What you are asked to do:
Give only the number of lines in the records that contain the word "will".

Input for this task:
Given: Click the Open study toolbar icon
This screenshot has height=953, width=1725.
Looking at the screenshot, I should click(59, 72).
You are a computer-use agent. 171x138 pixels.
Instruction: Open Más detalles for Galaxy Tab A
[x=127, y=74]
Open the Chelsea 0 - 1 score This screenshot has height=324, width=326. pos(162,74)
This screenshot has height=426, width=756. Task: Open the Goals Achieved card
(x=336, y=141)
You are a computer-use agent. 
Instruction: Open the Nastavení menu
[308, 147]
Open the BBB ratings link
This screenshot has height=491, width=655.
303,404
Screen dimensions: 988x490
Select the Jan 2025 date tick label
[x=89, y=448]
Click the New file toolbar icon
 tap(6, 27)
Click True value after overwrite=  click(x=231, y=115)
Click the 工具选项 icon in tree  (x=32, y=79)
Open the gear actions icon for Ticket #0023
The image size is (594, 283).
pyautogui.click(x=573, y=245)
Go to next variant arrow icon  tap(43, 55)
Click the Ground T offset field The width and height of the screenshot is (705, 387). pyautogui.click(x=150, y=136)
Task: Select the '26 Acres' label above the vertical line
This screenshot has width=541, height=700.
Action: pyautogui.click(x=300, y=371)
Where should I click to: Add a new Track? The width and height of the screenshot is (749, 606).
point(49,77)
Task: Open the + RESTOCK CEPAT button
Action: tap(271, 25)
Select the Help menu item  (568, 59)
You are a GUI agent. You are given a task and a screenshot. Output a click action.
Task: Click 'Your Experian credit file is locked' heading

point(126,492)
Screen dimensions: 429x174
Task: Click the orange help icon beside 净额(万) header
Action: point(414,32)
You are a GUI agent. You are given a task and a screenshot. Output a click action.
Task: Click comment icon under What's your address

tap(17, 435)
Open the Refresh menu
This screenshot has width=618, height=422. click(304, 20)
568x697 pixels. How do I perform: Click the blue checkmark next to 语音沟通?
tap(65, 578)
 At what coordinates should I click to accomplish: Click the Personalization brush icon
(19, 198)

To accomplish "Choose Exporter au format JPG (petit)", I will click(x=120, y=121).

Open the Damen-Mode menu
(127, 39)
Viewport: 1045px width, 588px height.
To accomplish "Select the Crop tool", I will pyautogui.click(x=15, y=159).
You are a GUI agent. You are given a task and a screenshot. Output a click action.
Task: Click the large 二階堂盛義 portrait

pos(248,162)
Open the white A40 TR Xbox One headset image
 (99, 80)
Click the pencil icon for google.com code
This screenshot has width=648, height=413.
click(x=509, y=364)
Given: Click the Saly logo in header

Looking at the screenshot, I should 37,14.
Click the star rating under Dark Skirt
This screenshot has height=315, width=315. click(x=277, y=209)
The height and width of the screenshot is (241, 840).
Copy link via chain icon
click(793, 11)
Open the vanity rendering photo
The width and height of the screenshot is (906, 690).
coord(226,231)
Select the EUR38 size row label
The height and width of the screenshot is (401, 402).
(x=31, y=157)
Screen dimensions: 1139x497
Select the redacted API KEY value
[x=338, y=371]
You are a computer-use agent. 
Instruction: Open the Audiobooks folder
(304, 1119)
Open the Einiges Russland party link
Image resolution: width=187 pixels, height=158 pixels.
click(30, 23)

Written answer:
2